Chester Kamen on Live Aid, Impressing Madonna and Falling in Love with the Ugliest Amp in the World

(Image credit: Verity Welstead)

Chester Kamen has played with everybody. Well, not everybody, but you can count the likes of David Gilmour, Madonna, Roger Waters, Duran Duran and Seal among his collaborations.

His big break as a session player arrived the early ‘80s as Bryan Ferry brought him into the fold.

Though that in itself proved that Kamen’s ability with the guitar was pretty much unimpeachable, it also proved that if you had great chops and a pair of white chinos the decade belonged to you; check out his solo during Bryan Ferry’s cover of “Jealous Guy” at Live Aid, a moment in which Kamen was playing lead and Gilmour rhythm. That’s not a bad jam for a sunny afternoon at Wembley Stadium. 

Of course he would then go on to join David Gilmour’s touring band. These kind of gigs just happened by accident, says Kamen. All he ever wanted was just his own band, but then what else are you going to do if the phone keeps ringing with gigs like that? 

“It was never a plan and it was all word of mouth, the whole lot,” he says. “I had no agent, no manager and no intention to be a session player. I always wanted to be in a band. I just wanted to be a guitar player in a band, making records. That was what I wanted to do, but once the phone starts going. “Yeah, I’ll do it.” And on it goes…”

[Data records]
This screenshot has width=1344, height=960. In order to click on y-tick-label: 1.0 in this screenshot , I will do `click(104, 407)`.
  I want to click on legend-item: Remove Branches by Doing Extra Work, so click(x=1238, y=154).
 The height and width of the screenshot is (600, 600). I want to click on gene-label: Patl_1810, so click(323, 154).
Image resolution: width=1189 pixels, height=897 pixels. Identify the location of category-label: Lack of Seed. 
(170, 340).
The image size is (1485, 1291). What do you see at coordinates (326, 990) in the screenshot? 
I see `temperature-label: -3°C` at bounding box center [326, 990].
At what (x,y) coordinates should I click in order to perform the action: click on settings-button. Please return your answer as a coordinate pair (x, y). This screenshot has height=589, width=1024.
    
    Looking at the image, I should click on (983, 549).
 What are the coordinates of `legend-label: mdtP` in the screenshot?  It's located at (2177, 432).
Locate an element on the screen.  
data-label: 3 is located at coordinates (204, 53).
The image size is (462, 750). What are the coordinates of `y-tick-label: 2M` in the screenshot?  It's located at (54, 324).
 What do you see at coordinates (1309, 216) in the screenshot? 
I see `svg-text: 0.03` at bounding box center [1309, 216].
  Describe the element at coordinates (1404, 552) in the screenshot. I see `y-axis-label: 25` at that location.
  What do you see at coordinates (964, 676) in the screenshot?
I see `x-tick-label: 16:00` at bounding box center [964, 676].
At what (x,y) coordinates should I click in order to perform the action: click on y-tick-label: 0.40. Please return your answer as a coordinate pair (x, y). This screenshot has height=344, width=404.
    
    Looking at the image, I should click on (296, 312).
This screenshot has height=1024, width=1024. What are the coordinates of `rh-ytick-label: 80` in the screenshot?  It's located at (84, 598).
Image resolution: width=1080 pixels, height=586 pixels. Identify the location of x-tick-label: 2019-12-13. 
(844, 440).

_EXERCISE DESCRIPTION_. In the article on Chester Kamen, list the artists named as his collaborations in the sentence beginning "Well, not everybody". The data records play no part in this work.

_RESULT FOR THIS EXERCISE_. David Gilmour, Madonna, Roger Waters, Duran Duran, Seal